Baroness Helic
Main Page: Baroness Helic (Conservative - Life peer)My Lords, I welcome this debate, and I too pay tribute to the noble Lord, Lord Alton, and his team for their tireless work that focuses on atrocity prevention and human rights.
The question before us is practical and legal. How do the Government assess the risk of genocide and mass atrocities, and what do they do when the risk is evident? Article 1 of the genocide prevention convention is explicit. We undertake
“to prevent and to punish”
genocide. That is a binding obligation which we have signed up to.
History shows that genocide is rarely sudden. It does not start with a mass grave, a massacre or a rape camp. It is preceded by recognisable patterns: dehumanising language, othering, scapegoating of minorities, pressure on independent media and civil society, corruption and state capture, and security forces or militias acting without constraint. Those are the conditions in which atrocity crimes become possible. We have seen this sequence too often, in Rwanda, Darfur, Srebrenica, in the persecution of Yazidis, Christians, as my noble friend said, and the Rohingya—now before the International Court of Justice, alongside allegations related to persecution of Uyghurs—and in Ukraine and Gaza. The common thread is not lack of warning, but delay and the failure of resolve and political will while action was still possible.
Others have already addressed many contexts in which genocide has happened or is happening. I will focus on Bosnia-Herzegovina. Thirty years after the genocide that was committed in Srebrenica, the risk of relapse must be treated seriously. A recent policy briefing on Bosnia produced by the Standing Group on Atrocity Crimes—here I declare an interest as one of the members of its advisory board—identified familiar risks: the hollowing of state institutions, normalised hate speech, genocide denial, the celebration of convicted war criminals, corruption and parallel security structures. These are not isolated incidents.
The evidence is clear. Senior political figures in the Bosnian entity of Republika Srpska—ethno-nationalists aligned with the Kremlin—have denied genocide and publicly honoured convicted war criminals, including Ratko Mladić and Radovan Karadžić. In this climate, all the non-Serbs are again spoken of not as equal citizens but as a threat—a threat that needs to be dealt with.
I welcome the Government’s stated support for Bosnia’s sovereignty and the Dayton settlement, and their stated commitment to EUFOR Althea, but the central question is whether this deters those prepared to push the boundaries. Deterrence is not achieved by statements. It exists only when spoilers calculate that consequences will follow from their actions.
With this in mind, I will ask several questions. Recently, the United States has regrettably lifted sanctions on the very people who are looking to destabilise the country, denying genocide and seeking separatist actions. Will the Government state unequivocally that the United Kingdom will not follow suit?
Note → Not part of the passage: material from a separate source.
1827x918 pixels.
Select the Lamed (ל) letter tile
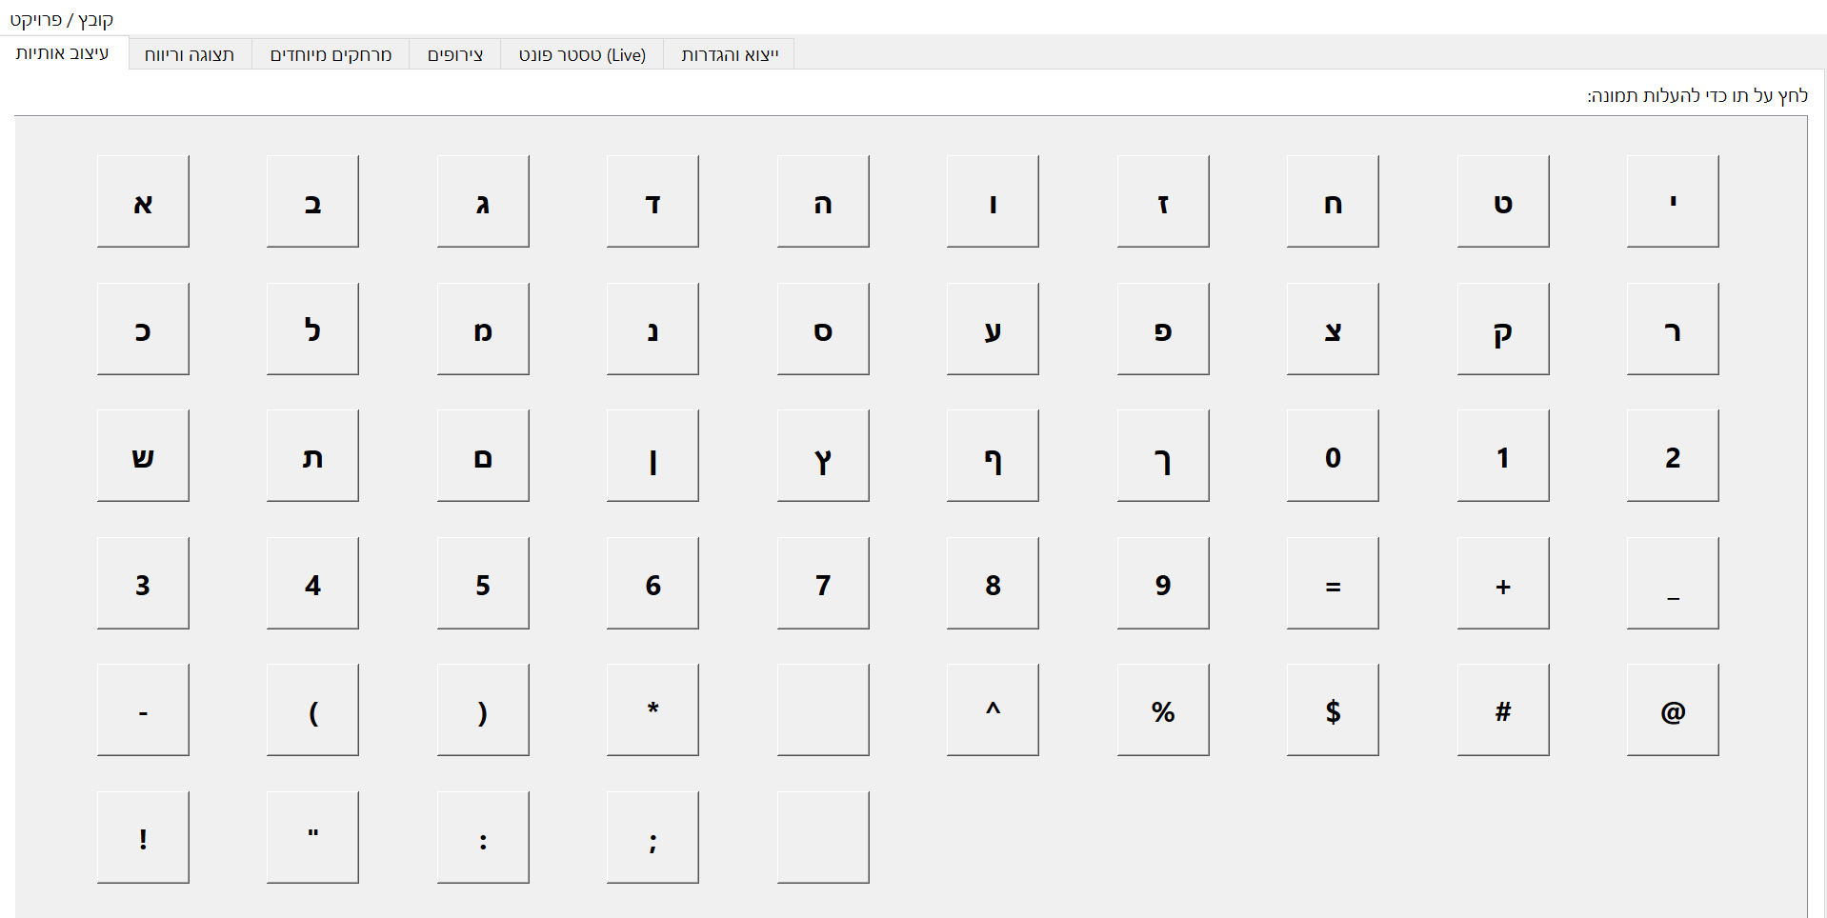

On enforcement, what concrete steps are being taken to prevent sanctions evasion through proxies, front companies and permissive jurisdictions? What further actions will be taken against those who finance and facilitate destabilisation? Additionally, I hope that the review of the foreign influence registration scheme and lobbying rules will look into paid political influence activity carried out in the United Kingdom on behalf of foreign authorities and organisations whose senior leadership is subject to UK sanctions.
On EUFOR, annual renewals at the UN Security Council create a cliff edge and an invitation to brinkmanship. Will the Government press for a more resilient mandate, including longer authorisation, so that the stability of Bosnia is not exposed to predictable yearly risks?
There is also a practical signal available right now. Would the Government consider the deployment of a small UK specialist training contingent to Bosnia, with a readiness to bolster troop strength if required? In parallel, will they also work with supportive states on co-ordinated sanctions, including asset freezes and travel bans, to secure compliance with international law of those bent on destabilisation?
Atrocity prevention depends on timely decisions, credible consequences and consistent enforcement. I believe that Bosnia is a country where deterrence can still work and where acting now can prevent not only instability but the crimes that so often follow it.